-- Document section --
********************
A bunch of brilliant bonds!


Updated on 01 June 2009 | 6 Comments

Banks have been launching fixed rate bonds left, right and centre. We sort the good from the bad, and ask that all important question...how long should you fix for?

Us savers have had a bit of a dilemma lately. With derisory interest rates hitting pockets hard, many are facing the prospect of earning next-to-nothing in an instant access account or taking a punt on a longer term fixed rate bond.

There's no shortage of pundits looking into their crystal balls either, and John Fitzsimons was certainly jumping for joy at the Bank of England's recent hints that interest rates could well remain low for another year.f

Just to rub salt in the wound, LIBOR (the interest rate which banks charge each other when they borrow money for the short term)  has gradually been falling since the market seizures last October.

This is a sign that rates on savings could come down even more, as banks plunge back into the money markets and have less need for our cash.

So if you're thinking of fixing some or all of your savings, where should you put your money, and more importantly, for how long?

Short term solutions

If you've got a bit of money to lock away, but don't want to commit for too long, a six month bond may be right up your alley.

Here are the top three on offer:

Account and provider

Interest rate

Other

Bank of Cyprus UK Bond 51

3.17%

Investments of £1 or above. Interest paid on maturity.

Cheshire BS six month fixed rate bond

3.02%

Minimum balance £1,000. Interest can be paid monthly (into another account) or on maturity

Norwich and Peterborough BS six month fixed rate bond

2.8%

Minimum balance £1,000. Interest paid monthly or on maturity.

In terms of the best six month savings bonds, Bank of Cyprus leads the way, paying  3.17% on balances from £1. Bank of Cyprus has launched a plethora of bonds recently, hoping to lure in our cash.

However, those left a bit chilly after the Icesave disaster will probably be asking how safe it is to leave their money with this relatively new kid on the block.

The Bank of Cyprus runs a similar scheme to some European banks such as ING, where responsibility for compensation is shared between two schemes.

So, if it were to go bust, protection would partly be provided by the Central Bank of Cyprus Deposit Protection Scheme, which covers 90% of deposits up to €20,000. Anything above this (up to £50,000) would be covered by the UK Financial Services Compensation Scheme (FSCS).

If none of these options tickle your fancy, you could always fall back onto an instant access savings account. The best at the moment is the ING Direct Savings Account, which pays 2.75% AER, including a 2.22% bonus for 12 months. Plus, you can access your money at any time, without penalty.

One year wonders

If you want to save for a bit longer, here are the top three bonds over twelve months:

Account and provider

Interest rate

Other

ICICI Bank HiSAVE One Year Fixed Rate Account

4%

Minimum balance £1,000. Interest paid on maturity.

Skipton BS Online Fixed Rate Bond Issue 2

3.87%

Matures on 28/02/2010. Minimum balance £500.
********************
-- Given material --
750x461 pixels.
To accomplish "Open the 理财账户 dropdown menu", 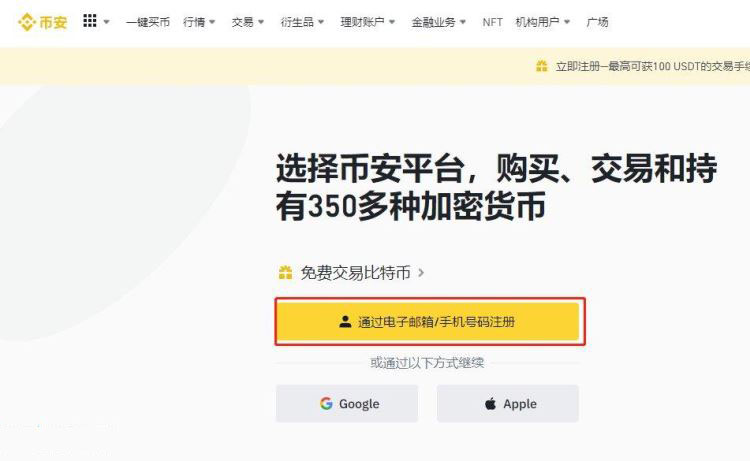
********************
-- Tasks to complete --
**A.** Copy the passage of the savings bond article above word for word, starting with "There's no shortage" and going on through "up your alley.".
**B.** Write the next part of the savings bond article, picking up after its final sentence.

-- Task responses --
**A.**
There's no shortage of pundits looking into their crystal balls either, and John Fitzsimons was certainly jumping for joy at the Bank of England's recent hints that interest rates could well remain low for another year.f

Just to rub salt in the wound, LIBOR (the interest rate which banks charge each other when they borrow money for the short term)  has gradually been falling since the market seizures last October.

This is a sign that rates on savings could come down even more, as banks plunge back into the money markets and have less need for our cash.

So if you're thinking of fixing some or all of your savings, where should you put your money, and more importantly, for how long?

Short term solutions

If you've got a bit of money to lock away, but don't want to commit for too long, a six month bond may be right up your alley.

**B.**
Bank of Cyprus UK Bond 48

3.7%

Minimum balance £1. Interest paid on maturity.

ICICI tops the one year wonders, paying a competitive rate of 4%, fixed for one year, with Skipton BS not far behind, paying 3.87%.

I like these bonds, and if I was going to fix, it would be for a year. 4% is eight times the current base rate, and although I'm not as optimistic (or, some would say, deluded) as Alistair Darling to predict that everything will be hunky-dory a year from now, you'll probably be in a good postition to make your next move if you don't fix for such a long term.

Mid-way movers

Bonds which require a commitment of two years or more have been on the rise, and many providers are now keen to lock you in for the longer term. Here's the best of the two year deals:

Account and provider

Interest rate

Other

ICICI Bank HiSAVE Two Year Fixed Rate Account

4.35%

Minimum balance £1,000.

Birmingham Midshires Two year fixed rate bond

4.25%

Minimum balance £1.

Saga two year fixed rate bond

4.15%

Minimum balance £1.

ICICI tops the table once again, with its two year bond paying a rate of 4.35%. This is followed closely by Birmingham Midshires, which pays a slightly lesser rate of 4.25%.

But what if you want to fix for longer?

In it for the long haul...

If you thought two years was a long time in the savings world, several bonds have recently popped up to try and tie you in for an epic five years.

Here's three of the best:

Account and provider

Interest rate

Other

Halifax Fixed Rate WebSaver

4.4%

Minimum balance £500.

ICICI Bank HiSAVE Five Year Fixed Rate Account

4.4%

Minimum balance £1,000.

Julian Hodge Bank Capital Millennium Bond

4.4%

Minimum balance £1,000.

Family controlled Julian Hodge Bank (which is part of the FSCS) tops the battle of the five year bonds, with three above paying 4.4%.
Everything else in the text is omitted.